◆ **WHAT THE EXERCISE ASKS**:
Copy out all lines of the material below in which "green" occurs.

◆ **INFORMATION SUPPLIED**:
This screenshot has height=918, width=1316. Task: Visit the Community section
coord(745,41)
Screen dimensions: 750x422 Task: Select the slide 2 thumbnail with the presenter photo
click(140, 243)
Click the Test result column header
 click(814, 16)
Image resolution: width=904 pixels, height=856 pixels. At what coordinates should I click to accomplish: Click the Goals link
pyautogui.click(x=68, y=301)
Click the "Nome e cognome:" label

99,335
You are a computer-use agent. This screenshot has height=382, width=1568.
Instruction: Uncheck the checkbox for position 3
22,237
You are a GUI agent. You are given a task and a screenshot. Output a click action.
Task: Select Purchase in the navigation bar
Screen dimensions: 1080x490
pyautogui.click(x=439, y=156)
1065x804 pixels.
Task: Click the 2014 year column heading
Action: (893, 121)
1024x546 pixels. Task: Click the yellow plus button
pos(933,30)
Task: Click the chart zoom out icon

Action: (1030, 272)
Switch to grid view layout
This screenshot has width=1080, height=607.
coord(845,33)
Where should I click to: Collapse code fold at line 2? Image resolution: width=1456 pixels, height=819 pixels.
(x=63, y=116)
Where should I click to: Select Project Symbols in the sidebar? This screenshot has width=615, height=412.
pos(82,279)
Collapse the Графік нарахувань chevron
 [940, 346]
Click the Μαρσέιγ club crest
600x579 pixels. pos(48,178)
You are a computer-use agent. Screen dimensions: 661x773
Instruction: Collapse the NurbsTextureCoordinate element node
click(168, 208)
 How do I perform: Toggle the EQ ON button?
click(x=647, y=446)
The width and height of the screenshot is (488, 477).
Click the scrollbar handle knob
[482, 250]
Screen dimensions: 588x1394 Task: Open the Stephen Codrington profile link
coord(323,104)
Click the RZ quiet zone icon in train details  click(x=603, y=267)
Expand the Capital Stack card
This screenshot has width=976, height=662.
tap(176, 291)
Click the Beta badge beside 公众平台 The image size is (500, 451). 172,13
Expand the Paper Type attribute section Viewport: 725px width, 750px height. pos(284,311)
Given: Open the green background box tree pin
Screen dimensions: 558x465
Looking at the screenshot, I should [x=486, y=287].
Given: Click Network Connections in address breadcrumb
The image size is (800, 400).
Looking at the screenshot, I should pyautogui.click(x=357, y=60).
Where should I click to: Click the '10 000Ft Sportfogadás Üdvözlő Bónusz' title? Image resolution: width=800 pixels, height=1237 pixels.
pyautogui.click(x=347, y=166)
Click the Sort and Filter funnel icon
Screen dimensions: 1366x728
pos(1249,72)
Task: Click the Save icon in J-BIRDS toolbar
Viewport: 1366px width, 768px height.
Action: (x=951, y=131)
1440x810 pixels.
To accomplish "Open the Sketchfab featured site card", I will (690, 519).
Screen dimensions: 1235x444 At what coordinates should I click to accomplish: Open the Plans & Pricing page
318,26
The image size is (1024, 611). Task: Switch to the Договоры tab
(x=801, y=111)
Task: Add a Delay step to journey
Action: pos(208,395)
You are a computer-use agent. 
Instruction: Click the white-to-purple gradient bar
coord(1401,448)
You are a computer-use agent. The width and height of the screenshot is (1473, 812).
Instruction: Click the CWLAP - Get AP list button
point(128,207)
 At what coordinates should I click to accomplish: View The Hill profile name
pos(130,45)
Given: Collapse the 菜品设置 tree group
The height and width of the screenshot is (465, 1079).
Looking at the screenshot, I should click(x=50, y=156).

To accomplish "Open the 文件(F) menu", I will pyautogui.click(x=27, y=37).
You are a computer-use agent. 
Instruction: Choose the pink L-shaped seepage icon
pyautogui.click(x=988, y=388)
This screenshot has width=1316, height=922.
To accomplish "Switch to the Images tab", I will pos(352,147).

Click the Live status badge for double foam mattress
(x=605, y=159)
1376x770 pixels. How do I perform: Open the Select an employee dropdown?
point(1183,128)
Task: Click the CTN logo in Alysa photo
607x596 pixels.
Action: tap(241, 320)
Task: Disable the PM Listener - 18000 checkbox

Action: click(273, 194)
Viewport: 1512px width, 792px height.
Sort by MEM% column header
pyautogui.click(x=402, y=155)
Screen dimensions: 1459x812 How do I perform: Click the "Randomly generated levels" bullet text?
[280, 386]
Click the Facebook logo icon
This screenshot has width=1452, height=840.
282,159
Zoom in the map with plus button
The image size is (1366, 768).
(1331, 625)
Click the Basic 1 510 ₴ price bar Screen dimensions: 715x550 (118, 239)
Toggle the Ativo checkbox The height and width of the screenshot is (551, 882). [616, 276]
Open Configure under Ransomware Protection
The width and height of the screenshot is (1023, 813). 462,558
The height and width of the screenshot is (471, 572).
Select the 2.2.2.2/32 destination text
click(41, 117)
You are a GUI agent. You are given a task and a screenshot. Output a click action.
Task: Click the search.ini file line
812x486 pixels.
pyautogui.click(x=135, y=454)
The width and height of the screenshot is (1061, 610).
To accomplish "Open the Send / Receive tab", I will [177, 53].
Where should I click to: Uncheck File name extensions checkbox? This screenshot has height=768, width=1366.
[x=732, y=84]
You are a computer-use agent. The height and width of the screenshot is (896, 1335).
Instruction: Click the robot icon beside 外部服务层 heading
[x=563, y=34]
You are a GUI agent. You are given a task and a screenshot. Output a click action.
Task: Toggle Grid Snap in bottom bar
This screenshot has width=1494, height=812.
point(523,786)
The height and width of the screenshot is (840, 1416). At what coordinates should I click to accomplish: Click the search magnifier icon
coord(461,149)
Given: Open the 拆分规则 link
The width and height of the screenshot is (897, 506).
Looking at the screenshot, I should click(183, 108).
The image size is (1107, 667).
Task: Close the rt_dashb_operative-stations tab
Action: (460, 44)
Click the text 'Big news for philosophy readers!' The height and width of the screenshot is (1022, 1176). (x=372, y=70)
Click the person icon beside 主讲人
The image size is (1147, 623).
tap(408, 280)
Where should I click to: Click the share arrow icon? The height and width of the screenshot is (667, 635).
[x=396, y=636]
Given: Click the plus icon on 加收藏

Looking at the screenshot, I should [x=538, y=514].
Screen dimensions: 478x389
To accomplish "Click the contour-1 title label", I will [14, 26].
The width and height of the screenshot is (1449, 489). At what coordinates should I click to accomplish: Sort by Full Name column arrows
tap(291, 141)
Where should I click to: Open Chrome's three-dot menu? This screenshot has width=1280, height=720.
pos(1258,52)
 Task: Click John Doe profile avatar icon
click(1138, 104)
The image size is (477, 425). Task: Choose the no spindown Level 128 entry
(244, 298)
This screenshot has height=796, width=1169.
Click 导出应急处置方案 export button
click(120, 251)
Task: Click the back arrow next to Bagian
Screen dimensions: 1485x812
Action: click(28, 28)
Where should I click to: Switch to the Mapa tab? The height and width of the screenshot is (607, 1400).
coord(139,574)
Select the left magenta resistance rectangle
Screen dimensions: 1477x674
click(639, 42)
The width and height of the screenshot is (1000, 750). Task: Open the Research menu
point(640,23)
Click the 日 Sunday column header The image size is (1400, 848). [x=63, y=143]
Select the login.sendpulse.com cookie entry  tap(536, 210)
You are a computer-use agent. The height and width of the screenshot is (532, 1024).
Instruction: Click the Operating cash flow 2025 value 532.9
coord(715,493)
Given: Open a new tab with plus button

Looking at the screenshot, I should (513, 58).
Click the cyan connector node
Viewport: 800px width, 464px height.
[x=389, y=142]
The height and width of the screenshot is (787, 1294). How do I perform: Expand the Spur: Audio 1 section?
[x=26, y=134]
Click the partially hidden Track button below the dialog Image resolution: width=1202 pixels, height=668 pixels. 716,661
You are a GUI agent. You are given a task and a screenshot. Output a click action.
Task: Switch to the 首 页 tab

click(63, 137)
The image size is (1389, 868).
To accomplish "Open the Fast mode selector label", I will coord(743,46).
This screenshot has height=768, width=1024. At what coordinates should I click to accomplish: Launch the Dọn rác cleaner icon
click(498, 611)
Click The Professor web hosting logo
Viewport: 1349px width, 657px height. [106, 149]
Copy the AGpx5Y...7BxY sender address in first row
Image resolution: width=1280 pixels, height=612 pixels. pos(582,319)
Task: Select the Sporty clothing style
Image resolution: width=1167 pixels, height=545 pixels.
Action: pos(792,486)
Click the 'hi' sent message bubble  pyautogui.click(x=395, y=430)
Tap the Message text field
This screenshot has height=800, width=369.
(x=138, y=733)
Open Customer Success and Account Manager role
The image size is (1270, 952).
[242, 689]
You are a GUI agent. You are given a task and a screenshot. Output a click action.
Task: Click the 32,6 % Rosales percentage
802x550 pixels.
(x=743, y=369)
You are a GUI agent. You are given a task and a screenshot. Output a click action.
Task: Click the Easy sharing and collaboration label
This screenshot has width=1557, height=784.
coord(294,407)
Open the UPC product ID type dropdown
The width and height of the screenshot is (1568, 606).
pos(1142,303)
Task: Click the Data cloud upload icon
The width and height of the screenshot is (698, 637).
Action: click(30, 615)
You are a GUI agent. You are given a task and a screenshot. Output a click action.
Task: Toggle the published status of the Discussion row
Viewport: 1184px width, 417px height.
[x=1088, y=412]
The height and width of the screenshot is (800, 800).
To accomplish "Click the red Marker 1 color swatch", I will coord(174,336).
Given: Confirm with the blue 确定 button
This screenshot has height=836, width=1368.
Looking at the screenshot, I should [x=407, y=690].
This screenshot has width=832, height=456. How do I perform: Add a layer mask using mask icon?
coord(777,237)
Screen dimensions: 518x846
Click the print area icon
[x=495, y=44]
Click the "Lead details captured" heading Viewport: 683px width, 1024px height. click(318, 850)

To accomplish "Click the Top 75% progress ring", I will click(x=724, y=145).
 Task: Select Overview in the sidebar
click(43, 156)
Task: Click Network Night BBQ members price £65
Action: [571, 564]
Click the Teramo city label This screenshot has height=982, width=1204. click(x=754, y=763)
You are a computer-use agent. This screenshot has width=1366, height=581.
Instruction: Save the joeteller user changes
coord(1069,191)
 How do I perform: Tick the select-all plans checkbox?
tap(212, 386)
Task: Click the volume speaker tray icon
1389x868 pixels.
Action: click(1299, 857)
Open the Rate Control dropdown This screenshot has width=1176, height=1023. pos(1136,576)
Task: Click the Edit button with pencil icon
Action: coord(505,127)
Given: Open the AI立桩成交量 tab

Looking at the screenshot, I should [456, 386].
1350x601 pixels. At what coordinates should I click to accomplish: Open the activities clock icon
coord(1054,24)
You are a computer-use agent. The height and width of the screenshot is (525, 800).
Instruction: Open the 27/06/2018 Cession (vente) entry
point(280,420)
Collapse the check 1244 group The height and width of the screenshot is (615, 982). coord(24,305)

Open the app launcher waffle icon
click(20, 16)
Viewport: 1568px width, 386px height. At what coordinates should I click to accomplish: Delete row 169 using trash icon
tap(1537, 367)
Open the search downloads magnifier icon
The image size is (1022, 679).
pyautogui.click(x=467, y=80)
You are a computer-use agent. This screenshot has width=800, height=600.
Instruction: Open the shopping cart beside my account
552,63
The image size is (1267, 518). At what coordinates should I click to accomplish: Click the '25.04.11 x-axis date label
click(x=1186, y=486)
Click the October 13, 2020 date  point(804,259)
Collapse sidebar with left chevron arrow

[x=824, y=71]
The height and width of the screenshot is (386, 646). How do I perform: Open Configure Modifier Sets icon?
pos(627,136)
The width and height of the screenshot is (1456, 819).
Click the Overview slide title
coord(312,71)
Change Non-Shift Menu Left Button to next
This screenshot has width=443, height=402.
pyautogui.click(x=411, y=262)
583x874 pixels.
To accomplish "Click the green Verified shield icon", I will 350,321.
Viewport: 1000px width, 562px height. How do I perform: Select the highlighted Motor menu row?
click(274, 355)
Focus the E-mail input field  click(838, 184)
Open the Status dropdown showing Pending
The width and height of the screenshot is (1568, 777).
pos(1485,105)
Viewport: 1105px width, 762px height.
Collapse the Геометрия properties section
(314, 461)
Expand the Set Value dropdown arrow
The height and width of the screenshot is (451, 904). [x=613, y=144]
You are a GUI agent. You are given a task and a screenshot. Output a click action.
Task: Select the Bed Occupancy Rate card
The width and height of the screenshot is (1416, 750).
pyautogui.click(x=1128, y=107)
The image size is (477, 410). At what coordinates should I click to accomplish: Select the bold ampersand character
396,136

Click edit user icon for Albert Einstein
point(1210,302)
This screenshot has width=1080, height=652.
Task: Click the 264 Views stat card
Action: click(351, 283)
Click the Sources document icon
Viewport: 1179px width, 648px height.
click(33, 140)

◆ **ANSWER TO THE EXERCISE**:
Given: Open the green background box tree pin
To accomplish "Click the green Verified shield icon", I will 350,321.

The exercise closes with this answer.